Godsrule‘s city-building element resembles so many other games in the genre, then, but the aesthetic alone warrants attention. The project as a whole exudes an uncanny resemblance to Age of Empires Online, only with the Greeks and Egyptians swapped out by two Nordic factions called the Keepers of the Ancient and the Souls of Ascension. (Originally they were called the Asir and the Vanir – names drawn from actual Viking mythology – but I suspect Sega or Icelandic developer Gogogic found these names too arcane for the casual audience it wants to snag.) Unfortunately, there’s little different about the faction units themselves; if you have a hulking blue guy on the Souls side, you’ll have a hulking red guy on the Keepers side who looks, well, friendlier.

Godsrule finally starts getting interesting once you start using those units. Most games like this allow you to build soldiers and other assorted military units at barracks as you do here, but the battle is usually just a case of selecting a point on the field for deployment and watching them do their thing. Your only interaction, alas, usually consists of watching them and hoping their AI is good enough so that a whole squadron doesn’t ignore the puny archer that’s picking them off from nearby,

Godsrule: War of Mortals

Not so here, at least in theory. Godsrule actually lets you control each combat unit on the battlefield maps in a way that’s (surprise!) also reminiscent of Age of Empires Online. This alone makes it more worth playing than many of its Facebook-bound competitors. The problem is that it’s a little clunky in its execution. The battle portion’s never adequately explained in the tutorial, which initially left me unsure of the purpose of items like the important summoning circles that occasionally pop up on the battlefield. The game as a whole could benefit from more tooltips, and some bugs – such as units that ignore nearby enemies – mar the experience of combat. In a sign of clumsy design, you need to select an icon from the side of the screen to select multiple units at once, and while most units have different abilities and stats, you can get through most battles by merely throwing a steady stream of soldiers at the other team’s goal, never mind killing them.

That’s especially true of the battles against the computer’s AI, which take place around your camp, but less true against other players: mainly because it usually takes much more time to capture objectives.
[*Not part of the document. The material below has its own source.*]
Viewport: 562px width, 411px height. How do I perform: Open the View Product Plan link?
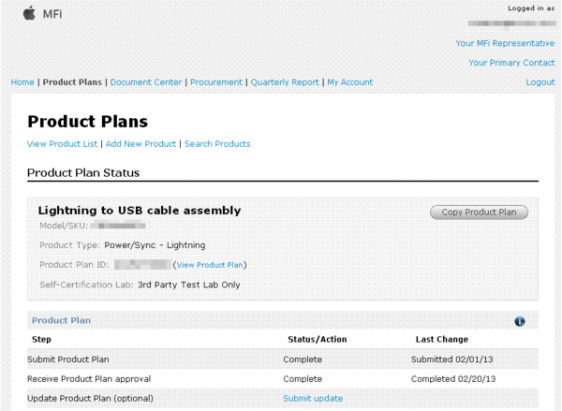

Once each faction starts to gain special summoned abilities, some variability starts to enter the game, and the better battles involve kiting the units of enemy players around you before you can start capturing the enemy’s goal. But even when it’s bad (and Godsrule warns you from the very first PvP match that you can lose, and lose badly), the pain is lessened because you know that some of the fault lies in your own tactics rather than randomly generated numbers. Learn from those losses, and you’ll find that the combat’s quite deep.

Godsrule: War of Mortals

But those losses are also where the cash shop starts to sting. Most of the good units in Godsrule have excruciatingly long training times, which means that you’ll spend hours creating new units if you’ve suffered a particularly bad defeat unless you spend some cash. If you’re not careful, you get to this point fairly quickly if you make some poor decisions with the free stash of premium currency, and from there you’re back to the old, familiar game of wait or pay. But despite that familiar grind and its combat’s rough edges, Godsrule‘s active interaction leaves me wanting to return to it. It’s a game that understands the widespread appeal of the social strategy game, but that’s competent enough to get the strategy segment at least partially right. And for that, it’s a game I’ll remember.